__Task__. Restate word for word the material below, starting at the line that contains "The height and" and stopping after the last line; skip pictures.
The input START
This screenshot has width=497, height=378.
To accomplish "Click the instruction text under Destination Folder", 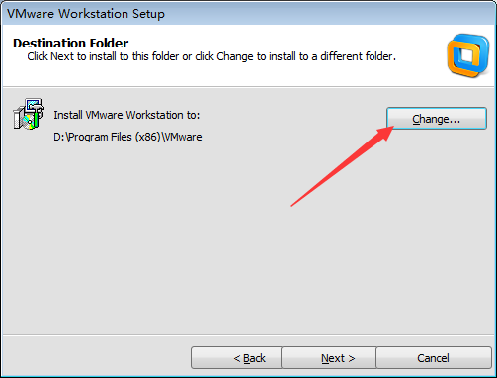I will 211,56.
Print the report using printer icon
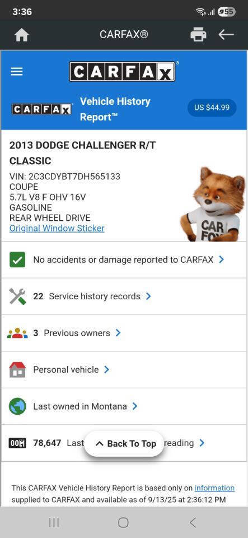Screen dimensions: 248x538 pyautogui.click(x=198, y=34)
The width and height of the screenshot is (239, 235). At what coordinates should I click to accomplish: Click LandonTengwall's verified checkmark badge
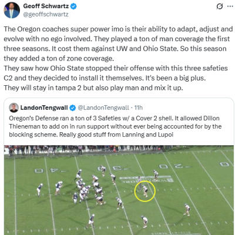(x=73, y=108)
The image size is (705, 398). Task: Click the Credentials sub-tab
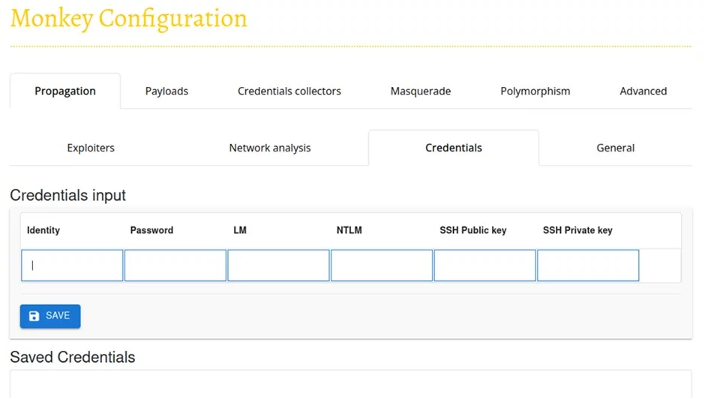pos(453,148)
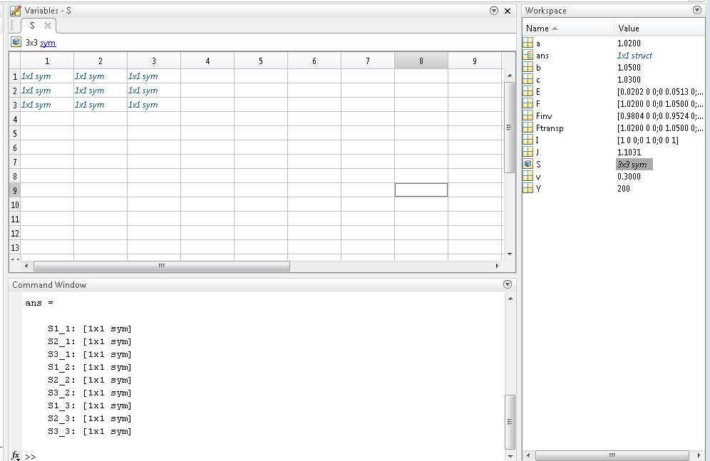Click the sym class link
This screenshot has height=461, width=710.
point(48,43)
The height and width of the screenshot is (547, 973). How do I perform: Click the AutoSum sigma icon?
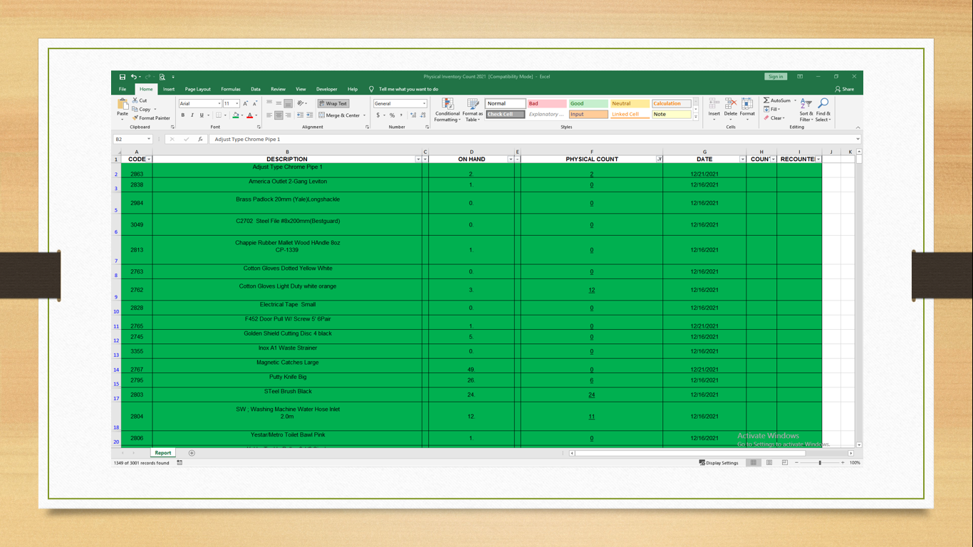coord(766,100)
The input END
__Solution__.
The height and width of the screenshot is (547, 973). How do I perform: Click the AutoSum sigma icon?
coord(766,100)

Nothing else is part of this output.